Fog. A distant chainsaw in one direction and in the other, rodent teeth. Amorous squirrels race back and forth over the white ground.
January 2010
1/16/2010
Day 3 of the thaw. A month’s worth of apple cores are beginning to surface. Inside on my computer screen, via webcam, a black bear sleeps.
1/15/2010
Out earlier than usual, it takes me much too long to understand why the cloudy sky is darker than the snow. Black coffee, enlighten me!
1/14/2010
Clear at sunrise, and just two degrees below freezing.

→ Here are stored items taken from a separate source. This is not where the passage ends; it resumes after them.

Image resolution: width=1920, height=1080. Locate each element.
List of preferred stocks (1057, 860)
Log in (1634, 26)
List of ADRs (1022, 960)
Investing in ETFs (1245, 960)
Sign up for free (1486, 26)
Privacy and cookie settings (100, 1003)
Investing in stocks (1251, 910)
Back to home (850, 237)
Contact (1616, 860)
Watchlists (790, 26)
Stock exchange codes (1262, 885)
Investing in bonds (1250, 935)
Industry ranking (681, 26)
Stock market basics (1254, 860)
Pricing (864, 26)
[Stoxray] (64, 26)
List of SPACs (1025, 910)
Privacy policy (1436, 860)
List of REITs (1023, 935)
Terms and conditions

A squirrel in the treetops touches its snout to the light’s leading edge.
1/13/2010
Quiet at mid-morning except for the yank, yank of a nuthatch and the creaking of trees in what feels like it could become a clearing wind.
1/12/2010
I can’t bring myself to sweep the new snow off the porch—such lovely stuff! But less than a minute later, I lapse into wool-gathering.
1/11/2010
Finishing my coffee, I walk to the edge of the porch and stop short: the western horizon is a dark battleship gray, an anti-sunrise.
1/10/2010
While chickadees call, a raven croaks, and snow glitters in the air, the sun steals above the horizon like a Hun, one blade at a time.
1/9/2010
The wind has erased all but three footprints of a deer trail across the yard. In winter, you don’t connect the dots—you supply the dots.
1/8/2010
A strong wind, and the branches let go of the snow they acquired overnight, big pieces sailing out and dissolving like boats made of salt.
1/7/2010
White above, white below, and the dried weedstalks in the yard a scale model of the woods. A wren circulates with a brief news bulletin.
1/6/2010
The wind was busy while I slept. Is this the same snow I swept off the porch yesterday? A nuthatch probes the cherry with its clinical bill.
1/5/2010
The close sweep of a woodpecker’s wings sets off a squirrel, who scolds for ten minutes until a male cardinal appears, red as a stop sign.
1/4/2010
My breath is so thick I can hardly see. Through the hood of my coat I can just make out a pileated woodpecker drumming a half-mile away.